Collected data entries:
● ● ● ● ●

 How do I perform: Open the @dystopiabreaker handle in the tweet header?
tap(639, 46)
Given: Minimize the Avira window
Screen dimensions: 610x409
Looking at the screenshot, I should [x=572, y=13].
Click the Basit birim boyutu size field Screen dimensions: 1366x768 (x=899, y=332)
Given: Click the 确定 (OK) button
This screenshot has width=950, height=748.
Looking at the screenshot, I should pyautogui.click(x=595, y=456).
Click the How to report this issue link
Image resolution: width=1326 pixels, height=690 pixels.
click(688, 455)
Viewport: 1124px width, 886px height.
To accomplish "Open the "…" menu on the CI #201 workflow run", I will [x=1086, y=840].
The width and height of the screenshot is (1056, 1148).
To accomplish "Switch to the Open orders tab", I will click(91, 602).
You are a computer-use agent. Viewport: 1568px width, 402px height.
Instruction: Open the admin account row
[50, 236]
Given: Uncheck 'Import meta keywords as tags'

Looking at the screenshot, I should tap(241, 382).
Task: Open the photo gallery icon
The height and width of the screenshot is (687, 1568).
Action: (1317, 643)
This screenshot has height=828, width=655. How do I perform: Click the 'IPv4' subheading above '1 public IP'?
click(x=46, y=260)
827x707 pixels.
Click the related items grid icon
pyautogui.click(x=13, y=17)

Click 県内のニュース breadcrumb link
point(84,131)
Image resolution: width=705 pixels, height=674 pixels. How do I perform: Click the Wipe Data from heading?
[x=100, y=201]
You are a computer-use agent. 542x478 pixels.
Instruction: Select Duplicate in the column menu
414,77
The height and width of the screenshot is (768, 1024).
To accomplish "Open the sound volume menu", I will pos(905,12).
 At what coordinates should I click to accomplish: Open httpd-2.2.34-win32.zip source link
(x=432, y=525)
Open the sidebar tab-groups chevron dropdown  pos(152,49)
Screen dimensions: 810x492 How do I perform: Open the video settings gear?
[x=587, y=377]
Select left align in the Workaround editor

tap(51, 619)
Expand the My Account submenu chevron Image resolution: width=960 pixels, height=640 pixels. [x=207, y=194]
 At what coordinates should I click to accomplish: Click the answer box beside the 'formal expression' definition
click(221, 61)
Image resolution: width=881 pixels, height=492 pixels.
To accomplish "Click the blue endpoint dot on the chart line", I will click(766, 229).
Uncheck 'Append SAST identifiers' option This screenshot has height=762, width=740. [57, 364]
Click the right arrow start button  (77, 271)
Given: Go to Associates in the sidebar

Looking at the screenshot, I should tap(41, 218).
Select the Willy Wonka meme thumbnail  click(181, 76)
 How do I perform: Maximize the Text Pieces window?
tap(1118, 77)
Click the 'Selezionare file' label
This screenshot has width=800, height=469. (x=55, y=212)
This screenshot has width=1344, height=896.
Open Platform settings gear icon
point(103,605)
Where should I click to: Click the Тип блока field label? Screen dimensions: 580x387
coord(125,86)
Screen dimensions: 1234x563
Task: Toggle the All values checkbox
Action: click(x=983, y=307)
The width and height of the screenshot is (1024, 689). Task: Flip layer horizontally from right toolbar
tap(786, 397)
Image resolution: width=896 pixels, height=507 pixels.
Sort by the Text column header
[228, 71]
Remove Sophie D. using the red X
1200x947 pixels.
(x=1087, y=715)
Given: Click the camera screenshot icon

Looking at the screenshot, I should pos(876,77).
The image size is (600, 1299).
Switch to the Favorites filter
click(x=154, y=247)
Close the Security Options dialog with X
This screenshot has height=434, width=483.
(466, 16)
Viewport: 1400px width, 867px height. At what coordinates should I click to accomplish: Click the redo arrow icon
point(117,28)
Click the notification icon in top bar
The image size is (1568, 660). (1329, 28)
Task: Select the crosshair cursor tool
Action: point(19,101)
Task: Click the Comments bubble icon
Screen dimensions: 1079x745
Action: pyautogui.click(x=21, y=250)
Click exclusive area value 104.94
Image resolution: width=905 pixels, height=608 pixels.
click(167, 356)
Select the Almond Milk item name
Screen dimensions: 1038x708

● ● ● ● ●

Retype all the records, matching them exactly.

## Answer
 How do I perform: Open the @dystopiabreaker handle in the tweet header?
tap(639, 46)
Given: Minimize the Avira window
Screen dimensions: 610x409
Looking at the screenshot, I should [x=572, y=13].
Click the Basit birim boyutu size field Screen dimensions: 1366x768 (x=899, y=332)
Given: Click the 确定 (OK) button
This screenshot has width=950, height=748.
Looking at the screenshot, I should pyautogui.click(x=595, y=456).
Click the How to report this issue link
Image resolution: width=1326 pixels, height=690 pixels.
click(688, 455)
Viewport: 1124px width, 886px height.
To accomplish "Open the "…" menu on the CI #201 workflow run", I will [x=1086, y=840].
The width and height of the screenshot is (1056, 1148).
To accomplish "Switch to the Open orders tab", I will click(91, 602).
You are a computer-use agent. Viewport: 1568px width, 402px height.
Instruction: Open the admin account row
[50, 236]
Given: Uncheck 'Import meta keywords as tags'

Looking at the screenshot, I should tap(241, 382).
Task: Open the photo gallery icon
The height and width of the screenshot is (687, 1568).
Action: (1317, 643)
This screenshot has height=828, width=655. How do I perform: Click the 'IPv4' subheading above '1 public IP'?
click(x=46, y=260)
827x707 pixels.
Click the related items grid icon
pyautogui.click(x=13, y=17)

Click 県内のニュース breadcrumb link
point(84,131)
Image resolution: width=705 pixels, height=674 pixels. How do I perform: Click the Wipe Data from heading?
[x=100, y=201]
You are a computer-use agent. 542x478 pixels.
Instruction: Select Duplicate in the column menu
414,77
The height and width of the screenshot is (768, 1024).
To accomplish "Open the sound volume menu", I will pos(905,12).
 At what coordinates should I click to accomplish: Open httpd-2.2.34-win32.zip source link
(x=432, y=525)
Open the sidebar tab-groups chevron dropdown  pos(152,49)
Screen dimensions: 810x492 How do I perform: Open the video settings gear?
[x=587, y=377]
Select left align in the Workaround editor

tap(51, 619)
Expand the My Account submenu chevron Image resolution: width=960 pixels, height=640 pixels. [x=207, y=194]
 At what coordinates should I click to accomplish: Click the answer box beside the 'formal expression' definition
click(221, 61)
Image resolution: width=881 pixels, height=492 pixels.
To accomplish "Click the blue endpoint dot on the chart line", I will click(766, 229).
Uncheck 'Append SAST identifiers' option This screenshot has height=762, width=740. [57, 364]
Click the right arrow start button  (77, 271)
Given: Go to Associates in the sidebar

Looking at the screenshot, I should tap(41, 218).
Select the Willy Wonka meme thumbnail  click(181, 76)
 How do I perform: Maximize the Text Pieces window?
tap(1118, 77)
Click the 'Selezionare file' label
This screenshot has width=800, height=469. (x=55, y=212)
This screenshot has width=1344, height=896.
Open Platform settings gear icon
point(103,605)
Where should I click to: Click the Тип блока field label? Screen dimensions: 580x387
coord(125,86)
Screen dimensions: 1234x563
Task: Toggle the All values checkbox
Action: click(x=983, y=307)
The width and height of the screenshot is (1024, 689). Task: Flip layer horizontally from right toolbar
tap(786, 397)
Image resolution: width=896 pixels, height=507 pixels.
Sort by the Text column header
[228, 71]
Remove Sophie D. using the red X
1200x947 pixels.
(x=1087, y=715)
Given: Click the camera screenshot icon

Looking at the screenshot, I should pos(876,77).
The image size is (600, 1299).
Switch to the Favorites filter
click(x=154, y=247)
Close the Security Options dialog with X
This screenshot has height=434, width=483.
(466, 16)
Viewport: 1400px width, 867px height. At what coordinates should I click to accomplish: Click the redo arrow icon
point(117,28)
Click the notification icon in top bar
The image size is (1568, 660). (1329, 28)
Task: Select the crosshair cursor tool
Action: point(19,101)
Task: Click the Comments bubble icon
Screen dimensions: 1079x745
Action: pyautogui.click(x=21, y=250)
Click exclusive area value 104.94
Image resolution: width=905 pixels, height=608 pixels.
click(167, 356)
Select the Almond Milk item name
Screen dimensions: 1038x708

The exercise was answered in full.